[Supplied records — start]
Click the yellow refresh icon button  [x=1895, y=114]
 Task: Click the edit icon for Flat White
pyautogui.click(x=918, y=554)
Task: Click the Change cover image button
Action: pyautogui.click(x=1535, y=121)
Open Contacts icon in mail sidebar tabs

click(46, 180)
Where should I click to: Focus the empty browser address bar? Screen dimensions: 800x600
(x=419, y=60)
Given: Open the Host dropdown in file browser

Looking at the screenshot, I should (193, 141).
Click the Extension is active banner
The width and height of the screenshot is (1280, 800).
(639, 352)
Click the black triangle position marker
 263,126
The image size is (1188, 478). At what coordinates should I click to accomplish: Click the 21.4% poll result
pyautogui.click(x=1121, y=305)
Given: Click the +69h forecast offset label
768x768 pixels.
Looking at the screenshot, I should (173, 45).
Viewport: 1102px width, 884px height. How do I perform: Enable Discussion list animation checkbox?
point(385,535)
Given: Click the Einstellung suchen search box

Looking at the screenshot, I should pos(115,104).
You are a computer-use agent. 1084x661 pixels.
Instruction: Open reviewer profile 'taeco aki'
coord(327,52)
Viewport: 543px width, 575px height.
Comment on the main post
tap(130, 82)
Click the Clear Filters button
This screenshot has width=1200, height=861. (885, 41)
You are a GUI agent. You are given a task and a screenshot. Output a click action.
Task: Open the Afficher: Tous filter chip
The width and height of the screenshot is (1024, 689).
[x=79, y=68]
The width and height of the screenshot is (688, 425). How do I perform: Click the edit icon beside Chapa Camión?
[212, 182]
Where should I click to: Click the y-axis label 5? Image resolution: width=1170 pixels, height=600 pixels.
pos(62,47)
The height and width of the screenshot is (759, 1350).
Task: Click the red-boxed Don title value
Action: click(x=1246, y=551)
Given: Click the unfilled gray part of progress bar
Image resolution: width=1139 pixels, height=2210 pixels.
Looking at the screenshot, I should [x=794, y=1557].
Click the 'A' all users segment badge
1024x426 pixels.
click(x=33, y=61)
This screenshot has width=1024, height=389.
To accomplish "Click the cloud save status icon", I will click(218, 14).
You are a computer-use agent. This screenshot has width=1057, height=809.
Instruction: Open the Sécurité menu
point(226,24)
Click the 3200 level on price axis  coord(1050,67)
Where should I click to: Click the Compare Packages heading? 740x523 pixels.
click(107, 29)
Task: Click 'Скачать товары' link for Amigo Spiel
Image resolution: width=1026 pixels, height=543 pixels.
[Supplied records — finish]
(Exercise instructions):
Return the total of lines in these records that hold "computer", without any other words.

(Answer section):
2